Too often in the decade covered here, Mr. Schjeldahl followed the money rather than good conscience. Faced with market forces, he bids "goodbye to critics functioning as scouts, umpires, scorers, clubhouse cronies, and occasional coaches." Rather than regret the loss of critical authority, he welcomes collectors to the driver's seat. "Preposterous amounts of money seem to concentrate the mind," he says. Yet considering the overvaluing of artists like Jeff Koons, Damien Hirst, and yes, John Currin, the facts just don't bear this out. I doubt Mr. Schjeldahl even believes it.
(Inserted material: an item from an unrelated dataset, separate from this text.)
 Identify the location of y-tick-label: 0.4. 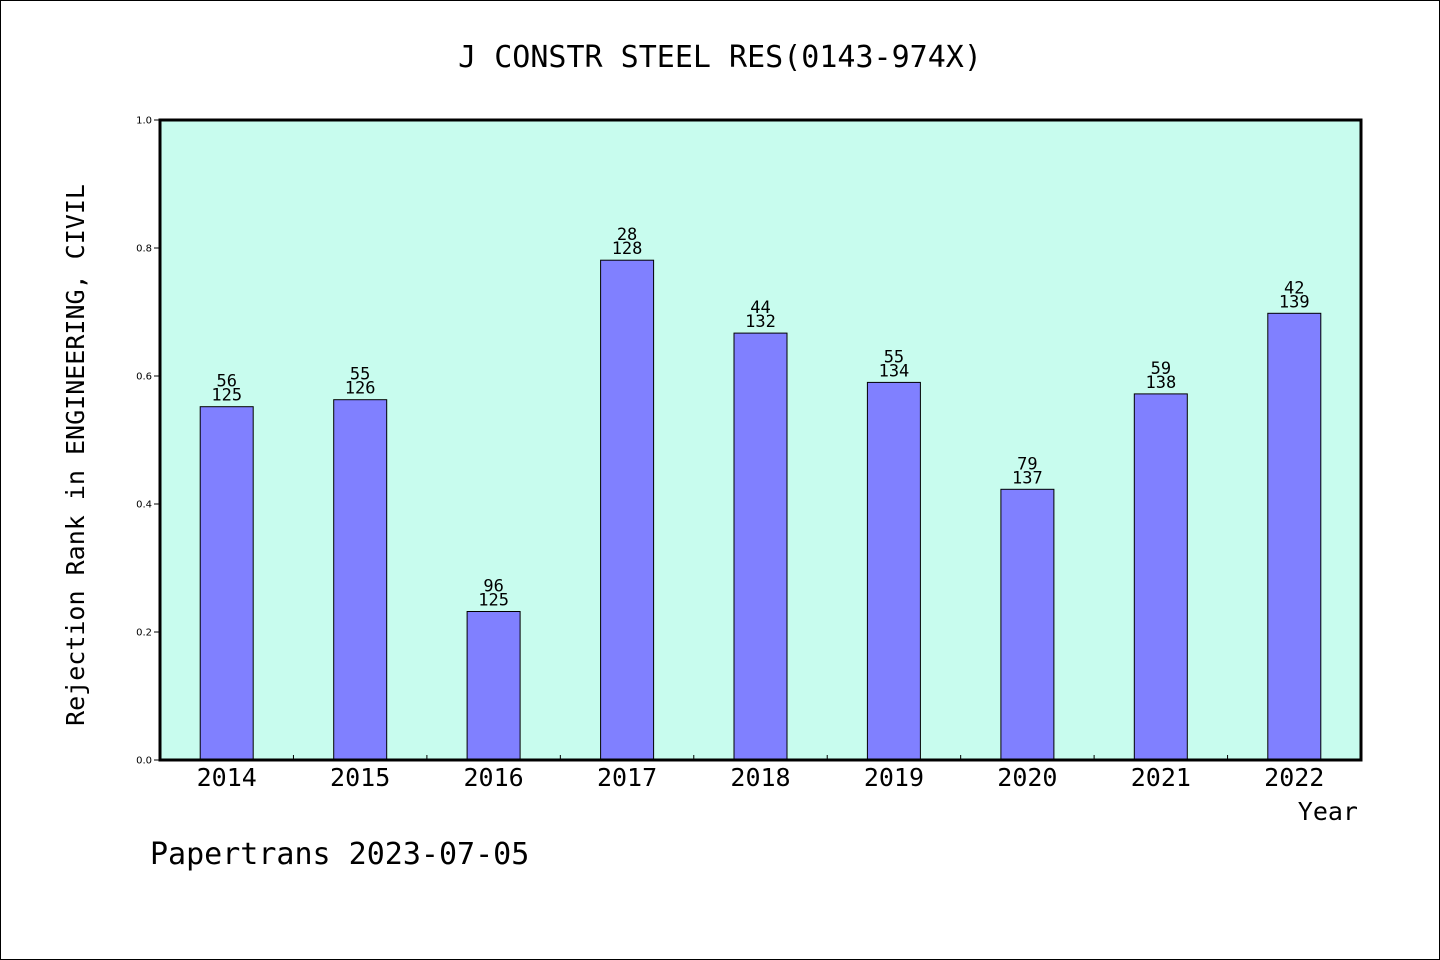
(144, 506).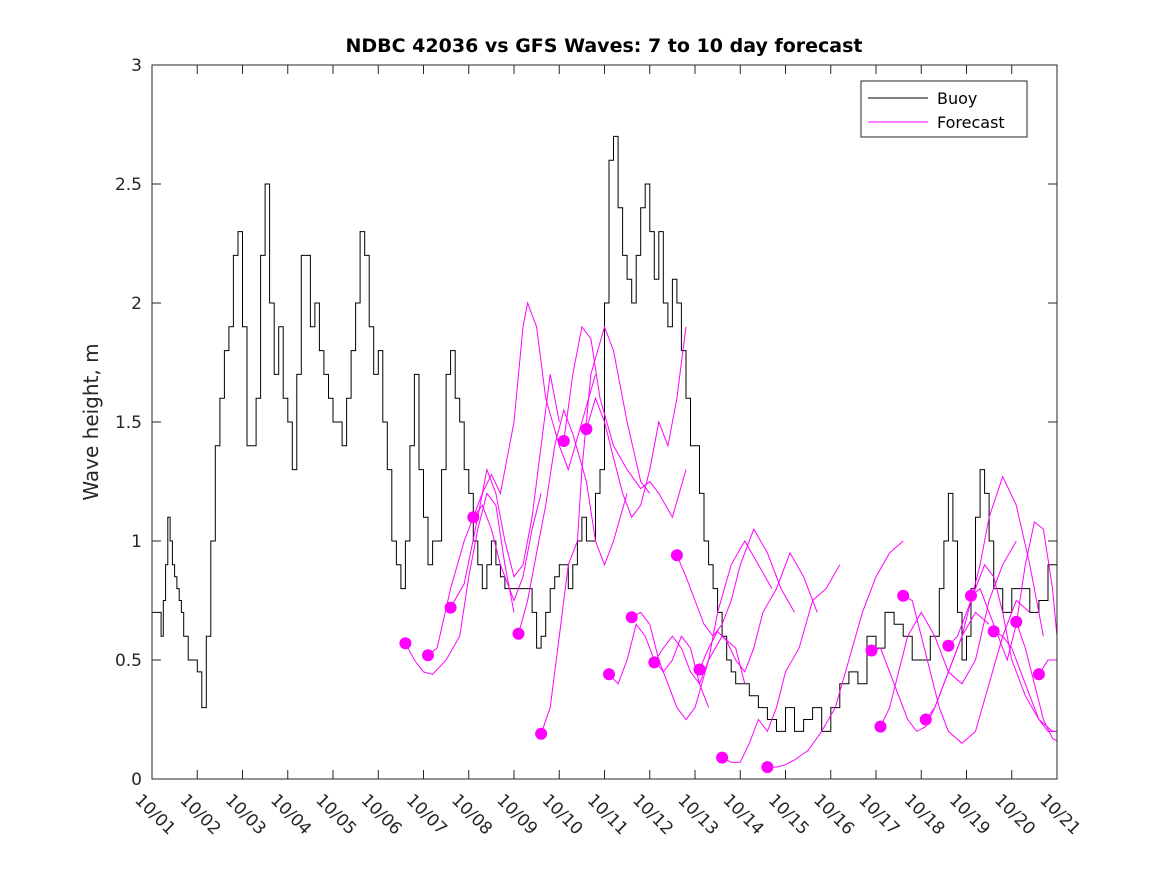 The image size is (1167, 875). I want to click on legend: Buoy Forecast, so click(944, 109).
Far more damning than Mr. Schjeldahl's abdication of critical judgment, however, is his embrace of art used for violent ends. Mr. Schjeldahl came out of the Generation of 1968 with a weakness for violence, which often translates into an affection for fascist and Nazi imagery. He rightly bristles at politicized art, but I find his willingness to aestheticize politics just as disturbing. (There is a difference between the two: Walter Benjamin famously wrote that communism pursued the former strategy, while fascism adored the latter.)
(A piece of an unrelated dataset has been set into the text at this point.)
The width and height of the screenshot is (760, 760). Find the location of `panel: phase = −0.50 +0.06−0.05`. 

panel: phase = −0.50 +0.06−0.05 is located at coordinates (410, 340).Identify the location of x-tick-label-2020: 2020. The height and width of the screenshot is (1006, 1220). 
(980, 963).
"Art love does not accord with good politics, good morals," Mr. Schjeldahl said in a 2004 interview. "Hitler had rather good taste, certainly in architecture and design. I think the Nazi flag was one of the greatest design coups in history."

Such enthusiasm, a targeted irresponsibility, gets repeated more than once in the current collection. Mr. Schjeldahl describes "October 18, 1977" by Gerhard Richter, another son of the'60s, as "a suite of fifteen somber paintings [belonging] to a tiny category: great political art." Yet Richter's hagiographic icons (not all that well painted, by the way) simply mythologized murderous German thugs.

In fact, Mr. Schjeldahl reserves his highest praise for Der Führer himself, whom he describes as "masterly once he found his métier." Hitler, Mr. Schjeldahl informs us in a review of Nazi art, "embraced cleanly abstracted and geometric styles, which later informed his own design work (notably the stunning Nazi flag) and his shrewd patronage of the gifted youngsters Leni Riefenstahl and Albert Speer." I have deliberated over what is the most odious part of this remark, and I have settled on the use of the word "youngsters" to describe Riefenstahl and Speer. For Mr. Schjeldahl, it's as if Nazi propaganda was little more than after-school high jinks committed by the Little Rascals.

Mr. Schjeldahl's disagreement with the curator Deborah Rothschild in this same review is telling. He begins with a quote from Ms. Rothschild: "The union of malevolence and beauty can occur; we must remain vigilant against its seductive power." That sounds pretty reasonable, but Mr. Schjeldahl offers a quick retort: "I disagree. We must remain vigilant against malevolence, and we should resign ourselves to the truth that beauty is fundamentally amoral."

Why a critic should feel obligated to accept and even champion beauty in the service of wickedness is incomprehensible to me. Mr. Schjeldahl embodies the critic as an accomplice. At his best, he is gleefully sly. At his worst, he is art's willing executioner.